10.2. In consideration
for the use of the Rendoodle Platform, you hereby grant to us a royalty-free,
non-exclusive, irrevocable, worldwide, fully paid-up limited licence to use,
produce, reproduce, perform, publish, copy, distribute, transmit, display,
store, adapt, edit, delete, and translate the content you provide to us to the
extent reasonably required by us to provide the Rendoodle Platform to our users
or to ensure adherence to or enforce these Terms as well as the right to sub-licence
any and all of the above rights and the right to bring an action for
infringement of the licensed rights. You hereby confirm, represent and warrant
to us that you have all rights, titles and interests,
as well as the power and authority necessary, to grant the licence to your
content set out above. If you delete the account to which your content is
connected, you acknowledge and agree that we may retain copies of same for
archival or compliance purposes or to otherwise provide the Rendoodle Platform
to you or others, subject to your licence to us set out above and to our
Privacy Policy.
11. No Warranty or
Other Representation
11.1. THE RENDOODLE
PLATFORM AND THE CONTENT THEREIN ARE PROVIDED ON AN ”AS
IS” AND ”AS AVAILABLE BASIS” WITHOUT
WARRANTY OR REPRESENTATION OF ANY KIND. EXCEPT AS EXPRESSLY SET FORTH IN THESE
TERMS TO THE CONTRARY AND TO THE FULLEST EXTENT PERMISSIBLE PURSUANT TO
APPLICABLE LAW, WE HEREBY DISCLAIM ALL WARRANTIES OF ANY KIND OR NATURE
WHATSOEVER (INCLUDING, WITHOUT LIMITATION, WARRANTIES OF MERCHANTIBILITY AND
FITNESS FOR PARTICULAR PURPOSES), WHETHER EXPRESSED OR IMPLIED. WITHOUT
LIMITING THE GENERALITY OF THE FOREGOING, WE PROVIDE NO WARRANTY OR
REPRESENTATION WITH RESPECT TO ANY INFORMATION SUBMITTED BY A CUSTOMER, INCLUDING
ITS REASONABLENESS, FITNESS FOR A PARTICULAR PURPOSE, OR ACCURACY.
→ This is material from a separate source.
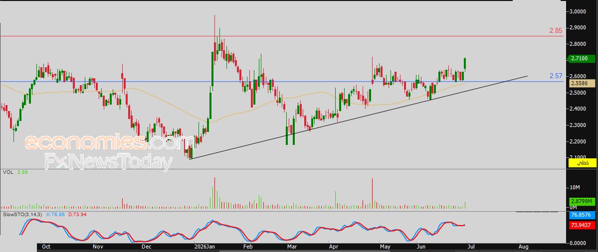Select the green 2.8799M volume tag
Image resolution: width=598 pixels, height=252 pixels.
582,201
11.2. YOUR USE OF THE RENDOODLE
PLATFORM INDICATES YOUR ACKNOWLEDGEMENT THAT YOU ARE NOT RELYING UPON ANY REPRESENTATION
OF ANY KIND OR NATURE MADE BY US WITH RESPECT TO THE RENDOODLE PLATFORM AND THE
CONTENT THEREON AND THAT, IN FACT, EXCEPT AS EXPRESSLY SET FORTH IN THESE TERMS
TO THE CONTRARY, NO SUCH REPRESENTATIONS WERE MADE.
11.3. SOME JURISDICTIONS
DO NOT PERMIT LIMITATIONS OR EXCLUSIONS ON WARRANTIES, SO THE ABOVE LIMITATIONS
MAY NOT APPLY TO YOU.
12. Limitation of
liability
12.1. TO THE EXTENT
PERMITTED BY APPLICABLE LAW, IN NO EVENT SHALL WE OR ANY OF OUR OFFICERS,
DIRECTORS, SHAREHOLDERS, EMPLOYEES, AGENTS, CONTRACTORS, SUCCESSORS OR ASSIGNS BE
LIABLE FOR ANY INDIRECT, INCIDENTAL, SPECIAL, CONSEQUENTIAL OR EXEMPLARY
DAMAGES HOWEVER CAUSED, WHETHER ARISING OUT OF OR RELATED TO BREACH OF
CONTRACT, TORT (INCLUDING NEGLIGENCE) OR ANY OTHER THEORY OF LIABILITY ARISING OUT OF OR IN CONNECTION WITH THESE
TERMS, ANY PRICE QUOTE, ORDER, OR THE
USE OF THE RENDOODLE PLATFORM, THE DELIVERY OF INCOMPLETE OR INACCURATE
INFORMATION, OR THE FAILURE OF THE RENDOODLE PLATFORM TO PROPERLY FUNCTION OR
DELIVER AN ELECTRONIC COMMUNICATION, EVEN IF RENDOODLE HAS BEEN ADVISED OR IS
AWARE OR DEEMED TO BE AWARE OF THE POSSIBILITY OF SUCH DAMAGE. TO THE EXTENT WE
ARE LIABLE, OUR LIABILITY IS LIMITED TO DIRECT, ACTUAL DAMAGES. TO THE MAXIMUM
EXTENT PERMITTED BY APPLICABLE LAW, WE SHALL NOT BE LIABLE FOR ANY INDIRECT,
INCIDENTAL, SPECIAL, CONSEQUENTIAL OR EXEMPLARY DAMAGES HOWEVER CAUSED, AND
UNDER ANY THEORY OF LIABILITY ARISING OUT OF OR IN CONNECTION WITH THESE TERMS.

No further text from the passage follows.